WHAT THE TASK REQUIRES:
Retype the line in which "Where should I click to: Click the" appears, then every line after it until the records end. Leave out the pictures.
### DATA FOR THIS TASK
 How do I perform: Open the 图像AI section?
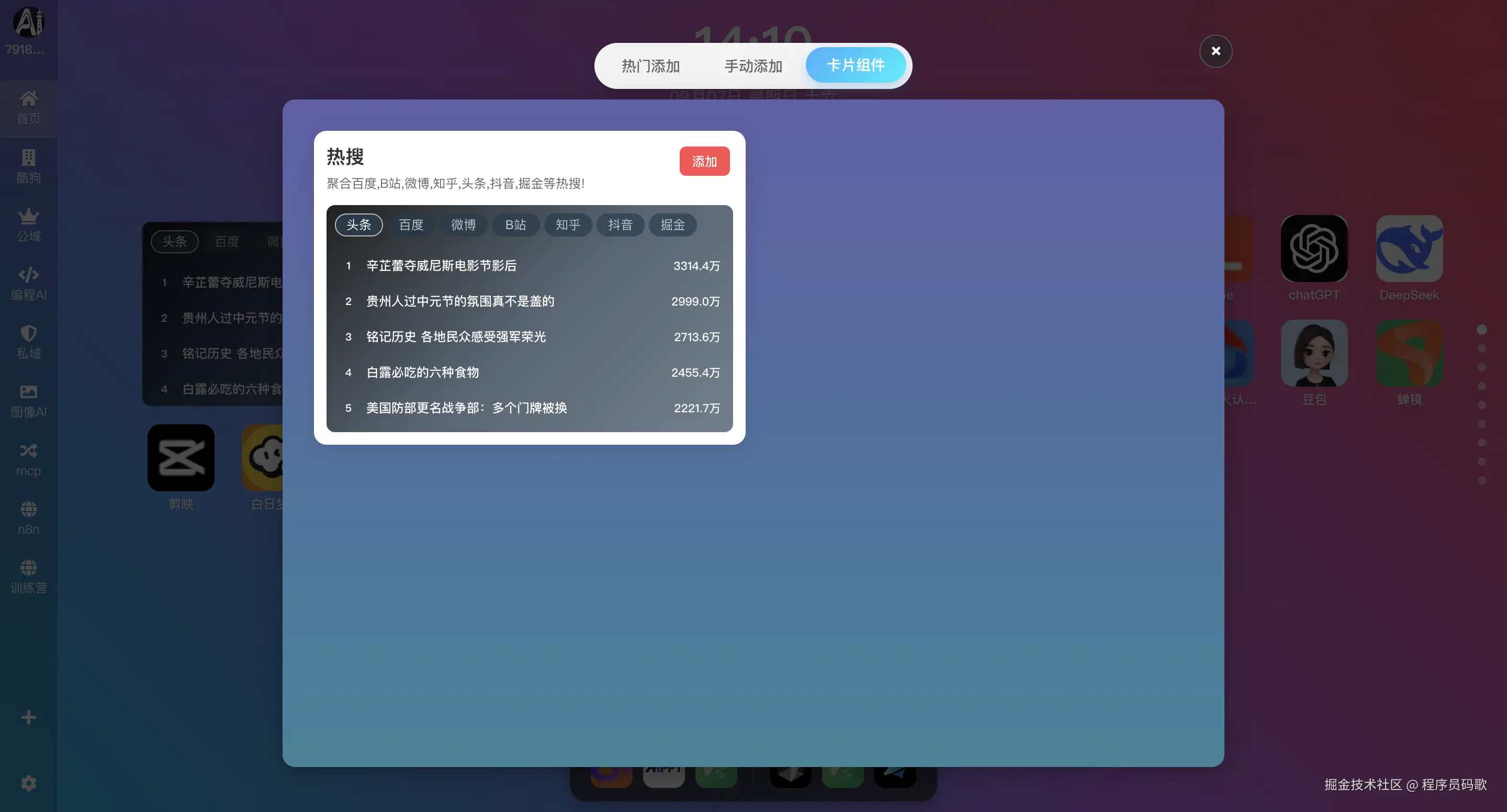[28, 400]
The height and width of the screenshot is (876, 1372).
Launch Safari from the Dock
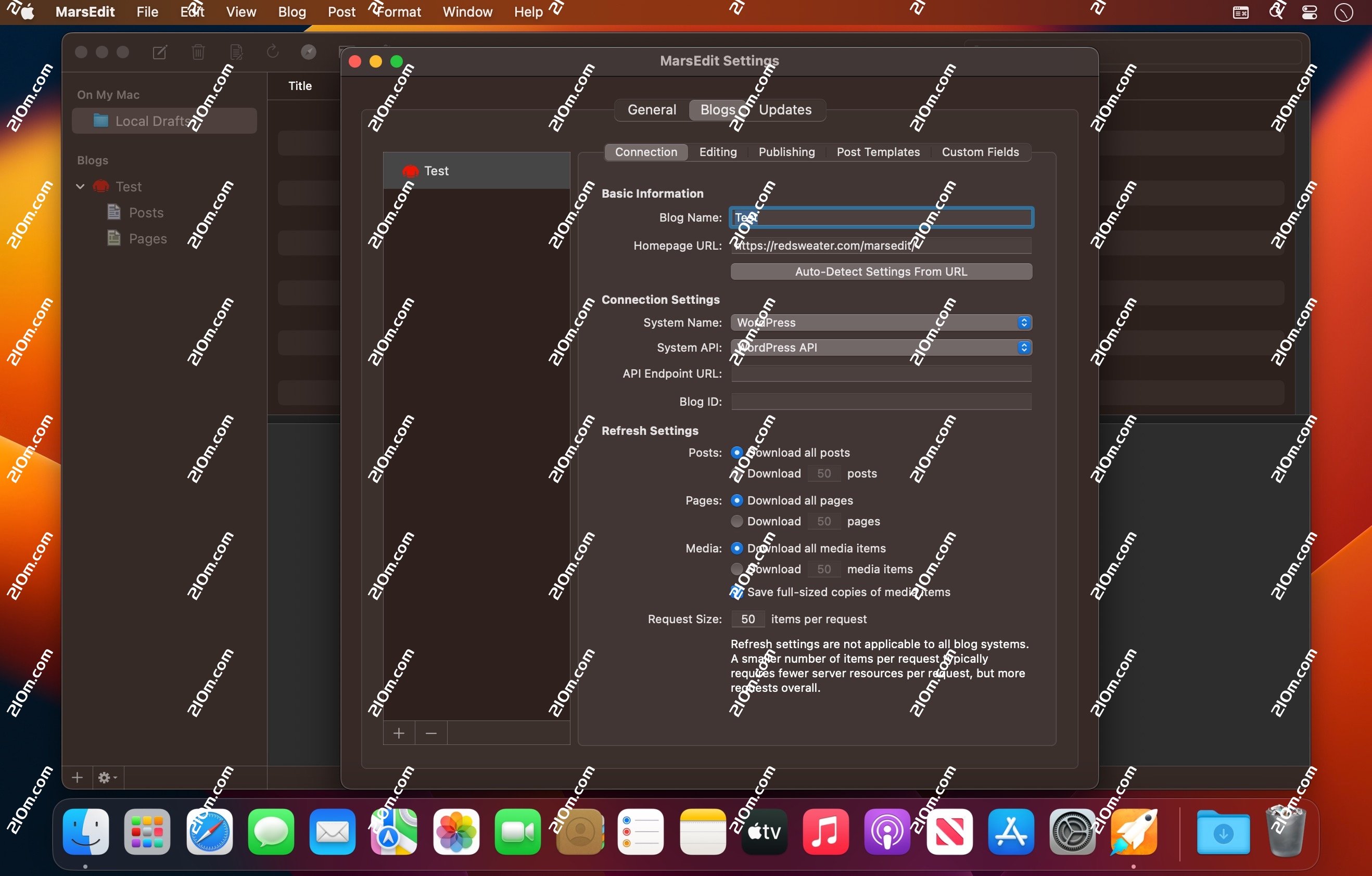209,832
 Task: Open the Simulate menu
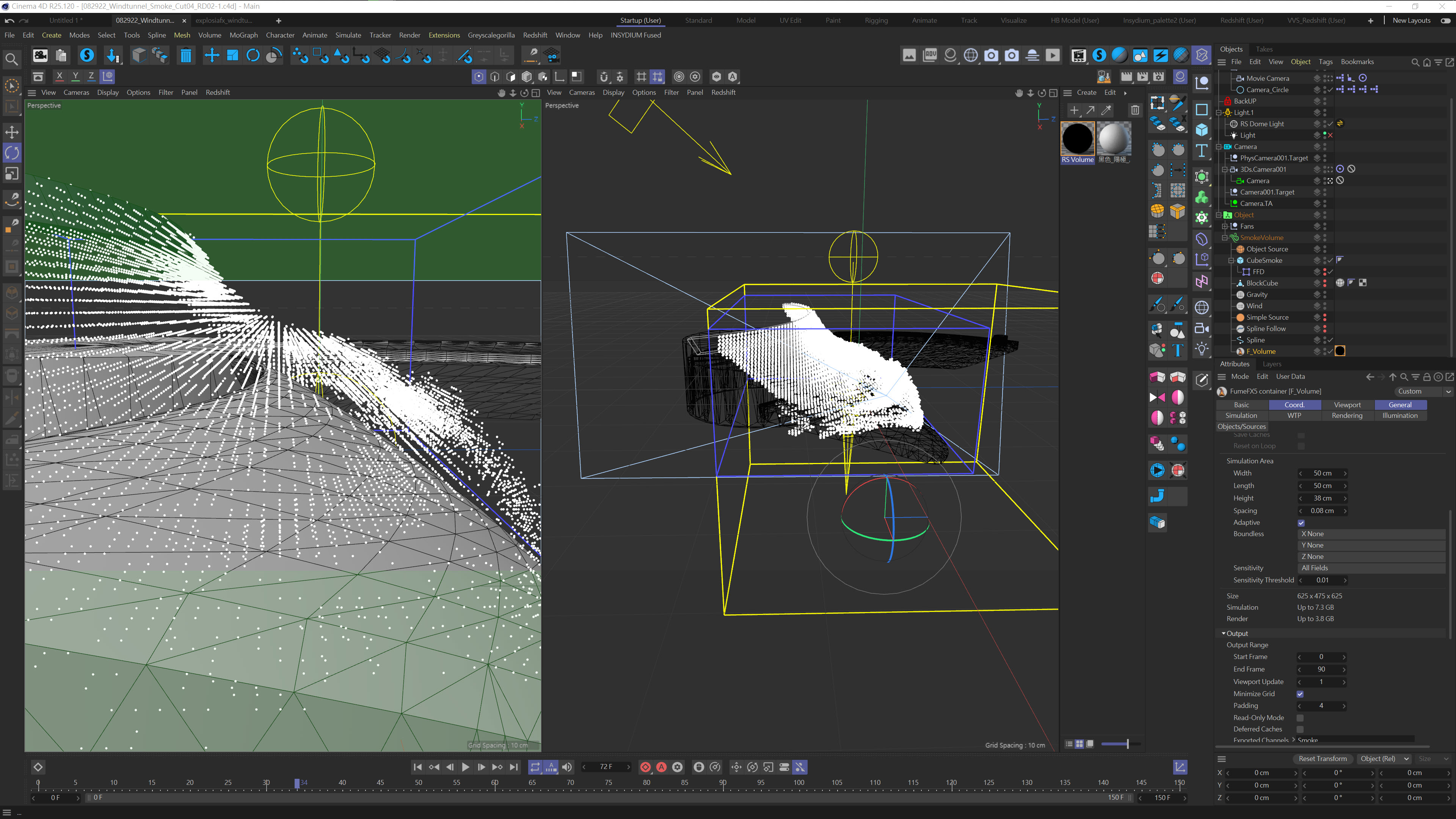coord(348,35)
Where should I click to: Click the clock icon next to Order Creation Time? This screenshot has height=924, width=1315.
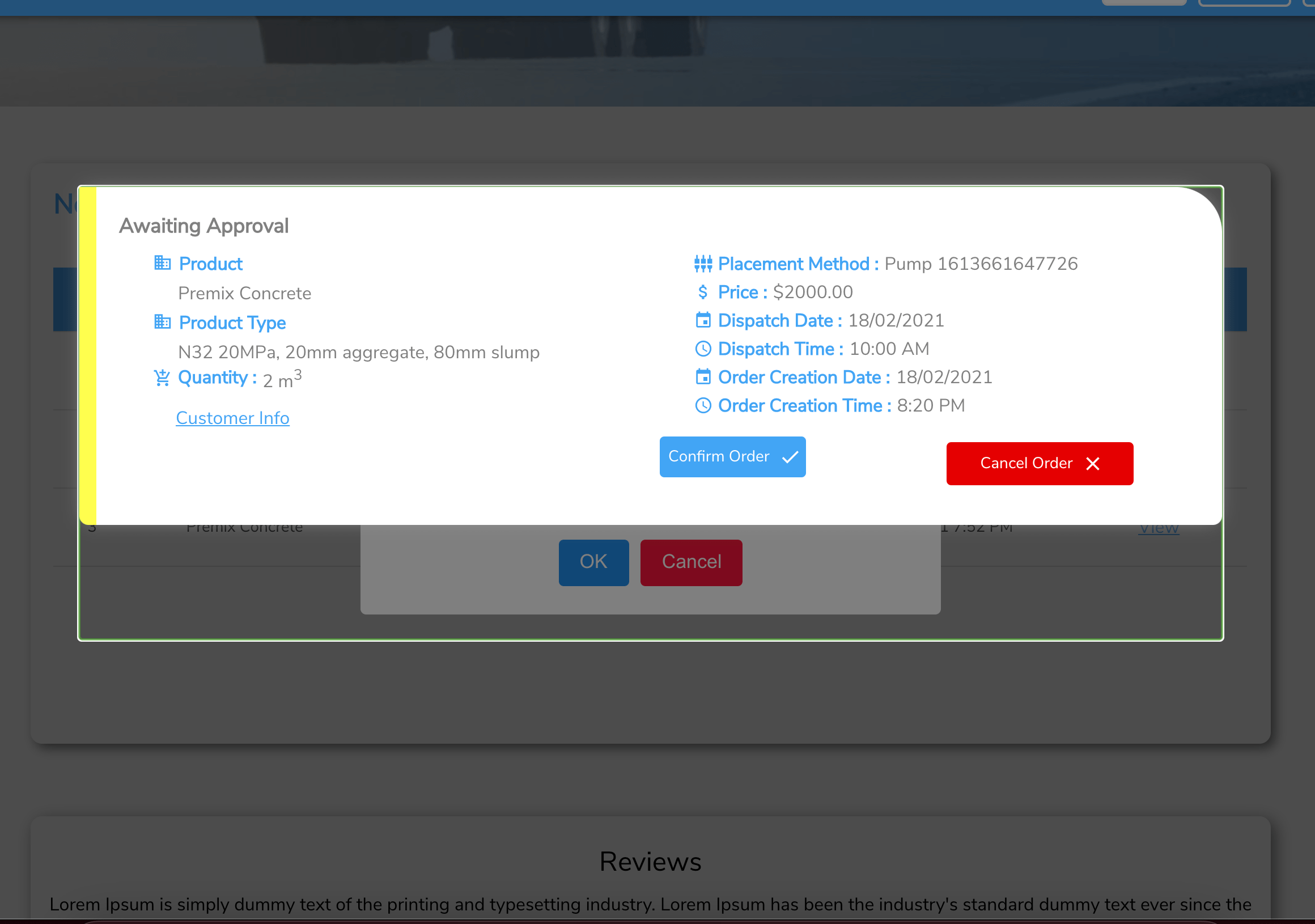703,405
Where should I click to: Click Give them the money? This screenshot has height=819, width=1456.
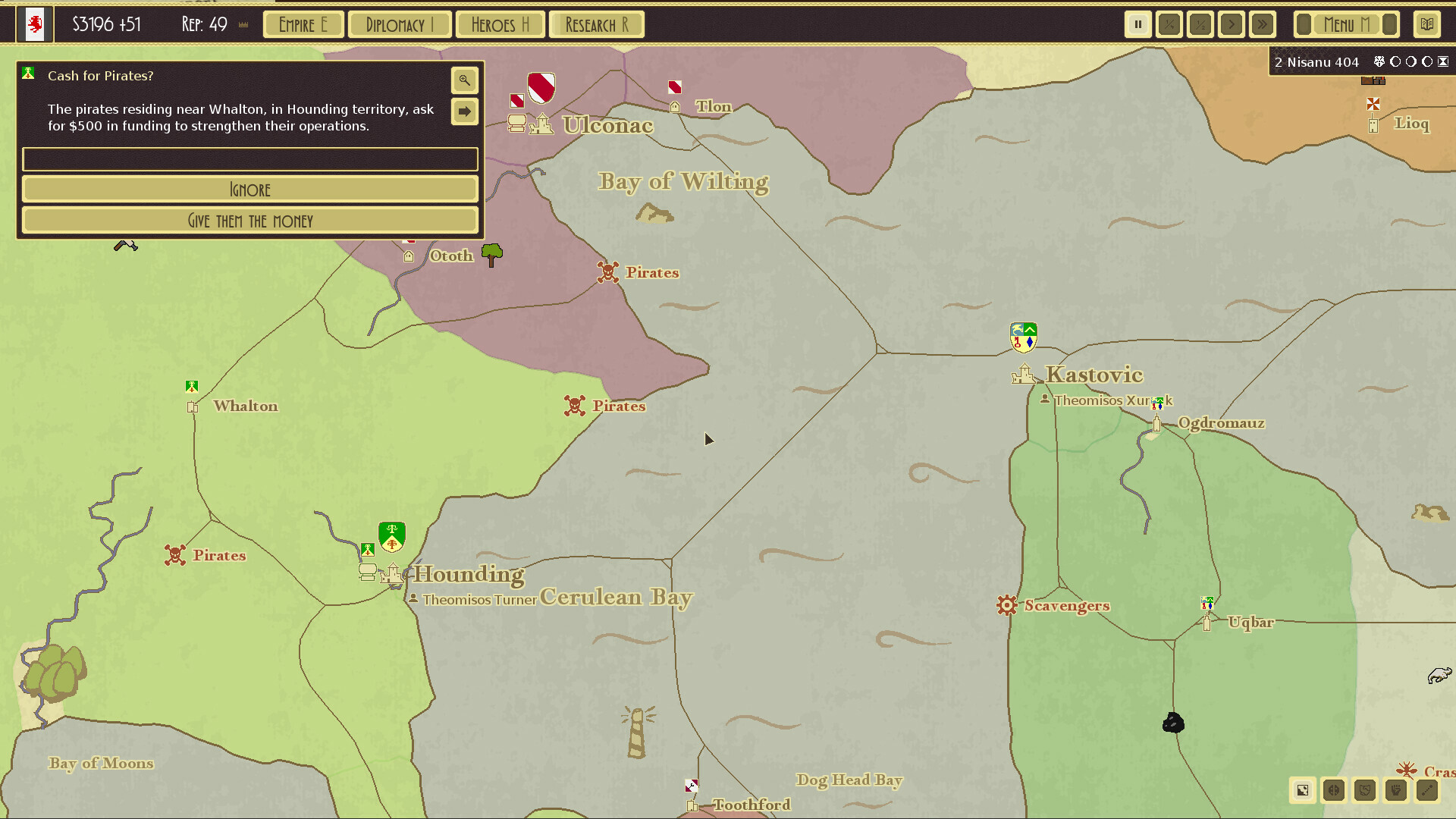250,221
######
RESULT OF THIS TASK:
Where should I click to: Click the clock icon next to Order Creation Time? This screenshot has height=924, width=1315.
703,405
Where should I click to: Click Give them the money? This screenshot has height=819, width=1456.
250,221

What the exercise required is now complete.